▶ ACTIVITIES
[a] Transcribe the comics review from "Black and white, with" to "with what's creepy.".
[b] According to the comics review, where was "The Last Romantic Antihero" first published?
[c] Continue the review of the comics anthology after its last sentence.

▶ EXERCISE PASSAGE
*** Block opens ***

Why Bilal'sJulia & Roem,” and the other four stories carried or carrying over, can't wait till September this time around is an odd editorial choice that ultimately hinders an otherwise well put together special. “Option 3,” shows that Morrison is on a comedic roll. Mixing sex and jokes together in the fashion he used in The Filth, Morrison brings a group of misfits together to save the day. Simeon Aston's art moves the script with thoughtful design. Focused on the page as an object, Aston turns each one into a fluid space that works with individual panels and overlapping images. Some pages are simple and feel crisp because of how uncrowded they are, but with pages that introduce audiences to aliens, rooms filled with floating brains and space ships, there's never a lack of detail. Aston's balance and timing make the cheesy, sex-based comedy fun to read. The articulate expressions compliment the joys and pains of a group flying through space on a mission that is not so much “make love, not war” as it is “make love, as war.” The story “Space Jizz” continue the idea of sex as joke when Ed Luce's familiar style finds out what happens when a space traveler gets infected with, you guessed, space jizz.” With a simple plot and goofy jokes, the story rides the bigger joke of cartoony drawings doing adult thing.

Black and white, with a green hue, the simple design of “Luv U” works with the four page short. With 12 panels, Edgar Roggenbau and Patricio Delpeche work with two camera-angels in a single room to play with the idea of cybernetic love. Very little changes from panel to panel. What does change functions as hints for a reader to guess at the plot twist ahead. It moves fast but takes no unnecessary time to get to an ending where comedy flirts with what's creepy.

The Last Romantic Antihero” is the first contribution from Dean Haspiel. First published in Keyhole, The story doesn't focus on sex at all. Instead, it follows Billy Dogma looking for “the new love” in a world plagued by an “epidemic of global narcissism where apathy and indifference held sway.Much better is “One Such Partner,” written by Stoya and adapted by Haspiel. Describing a scene from the writer's past, the story tells the well written memory of a youthful sexual encounter with fondness. Haspiel turns her prose into captions and turns the characters into humanoid aliens driving through space. Some panels are moments from the story, but the rest are imagined and add an extra layer to a sex story about sentimentality.

*** Block closes ***

▶ DATASET EXTRACT
*** Block opens ***

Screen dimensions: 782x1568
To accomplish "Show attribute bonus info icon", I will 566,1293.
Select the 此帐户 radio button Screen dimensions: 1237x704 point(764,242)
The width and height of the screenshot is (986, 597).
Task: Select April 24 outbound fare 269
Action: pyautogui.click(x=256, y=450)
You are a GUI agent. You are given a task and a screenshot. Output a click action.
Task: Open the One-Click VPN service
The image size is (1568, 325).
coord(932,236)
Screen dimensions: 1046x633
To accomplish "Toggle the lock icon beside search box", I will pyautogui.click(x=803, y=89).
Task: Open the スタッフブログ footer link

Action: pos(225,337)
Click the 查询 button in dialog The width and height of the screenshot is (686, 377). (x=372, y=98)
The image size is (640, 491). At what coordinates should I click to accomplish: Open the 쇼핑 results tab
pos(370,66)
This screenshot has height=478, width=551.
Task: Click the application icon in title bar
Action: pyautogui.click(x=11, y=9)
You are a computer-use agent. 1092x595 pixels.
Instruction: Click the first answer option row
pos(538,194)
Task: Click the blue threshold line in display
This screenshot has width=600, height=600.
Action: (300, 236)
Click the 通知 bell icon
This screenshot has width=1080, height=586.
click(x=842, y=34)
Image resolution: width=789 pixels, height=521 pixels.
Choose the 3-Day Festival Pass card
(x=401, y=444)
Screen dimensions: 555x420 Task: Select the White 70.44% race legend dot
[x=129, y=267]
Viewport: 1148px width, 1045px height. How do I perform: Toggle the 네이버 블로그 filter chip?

*** Block closes ***

▶ OUTPUTS IN ORDER
[a]
Black and white, with a green hue, the simple design of “Luv U” works with the four page short. With 12 panels, Edgar Roggenbau and Patricio Delpeche work with two camera-angels in a single room to play with the idea of cybernetic love. Very little changes from panel to panel. What does change functions as hints for a reader to guess at the plot twist ahead. It moves fast but takes no unnecessary time to get to an ending where comedy flirts with what's creepy.

[b] In Keyhole.

[c]
The featured painting from the Corey Helford Gallery certainly belong in this special issue. With seductive and playful nudity paired with images of women in coquettish poses, the gallery focuses on Ray Ceaser but includes others and offers and entry from well known Ron English. The interview with Matthew Bone also opens up exposure to paintings with sexual themes. Each featured work of the artist either has a focus on a nude model or pair of parted lips, often eating flowers.

Possibly the best entry in this special is Jamaica Dyer's “Her First Time.” Without any dialogue, this story uses captions and water colors to introduces two women destined to be lovers. Dyers begins with a spaceship traveling through space and the narration, “She hears the call from across the stars.” The last panel on that page has the ship docking into an opening bay with the caption, “This is it… her first time.” That first page shows how symbolism will play a role in this story of sex and space. With finger painting and space-age strap-ons, sex is shown as the creation of passion, ritual, life and destruction. In what's set up as a role in the characters destiny, the two work through a sexual awakening that evolves into something much bigger than the two of them while pages filled with nudity always seem to stay on the side of the erotic and away from the pornographic.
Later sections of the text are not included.